Friday, March 21, 2008

Excellence in Education?

The other day I received a flier in the mail for an 'Excellence in Education' summit in Florida this summer. Assuming I received it because I was a teacher I didn't think much of it, but when my husband came home and said he got the same one at the office, I realized I most likely got it the same way I got my 2008 Ronald Reagan Calendar, from one of the mailing lists I am on because of my husband's political alliances.

I should have known that it was not a summit for teachers when the cover of the flier features John Strossel, Jeb Bush and Barbara Bush. No, this is not for teachers. It is for "education policymakers to develop a plan to put Excellence into Action" with the main focus being school choice. It promises to:
  • "Arm you with the latest research on data-driven education and teacher quality provided by nationally recognized education leaders" You are going to show me that the best teachers are in the private schools that do not require teaching degrees or any sort of teacher training. Data I'm sure taken from your own school choice think-tanks, surveys you've developed yourself.
  • "Provide you with a primer on policies to increase accountability for student learning and empower parents with more choices" Oh good, because if those parents and policy makers don't hold me accountable I might leave a kid behind or something. Maybe just not teach math one year. After all, I just do this for the high salary and summer vacation. I don't actually have a passion for whether or not kids learn.
  • "Spark your intellectual curiosity with provocative proposals to return rigor to our curriculum." because, you know, us teachers don't believe in rigor in the classroom. No sir, we like to teach the easy stuff so we can enjoy our summer breaks.
  • "Give you strategies to turn high schools from drop-out factories into graduation machines" Well, I don't want my high school to be a drop-out factory! What is the world coming to? Better for the high school to be a machine.
Ok, I'm so bitter I'm not even making sense. I am tempted to go and blog, just to be aware of what is out there. I believe in hearing every side of a debate and that every side has some validity. I love listening to people who don't agree with me, because I learn so much and strengthen my own arguments. I do, however, have a very hard time with people who develop their own data and form arguments without looking at the other side, or without trying to develop an informed opinion. There are times I have talked to a school-choicer and completely agreed with his argument. I left with a new found respect for the school-choice movement. But you need to give me more than reactionary statistics and phrases like 'return rigor' and 'drop-out factories'. At least, give me, my profession, and those of us who work so hard, some respect.

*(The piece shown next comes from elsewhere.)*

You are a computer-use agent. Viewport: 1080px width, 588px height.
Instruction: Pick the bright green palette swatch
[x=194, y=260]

Anyone interested in sponsoring my trip to Florida? It's $149 if I register by April 30th. :)

2 comments:

Jenny said...

Your ability to keep an open mind always amazes me. I'll chip in for your trip!

Patty said...

If you get a chance to go, could you bring up the fact that education funding has once again been cut in most states for this coming school year, class sizes are going up, due to the funding cuts, and yet "they" still expect for us to do the impossible?
School districts in Arizona and California are having to pink slip teachers because of funding cuts, and yet they expect teachers to do more with less.

A friend of mine put it like this:
It will be very interesting to see if NCLB goes thru...with the budget cuts looming ahead, all of the hoops we are jumping thru have to be funded in order to appease NCLB. But if there's no $ for the hoops, than do they still exist?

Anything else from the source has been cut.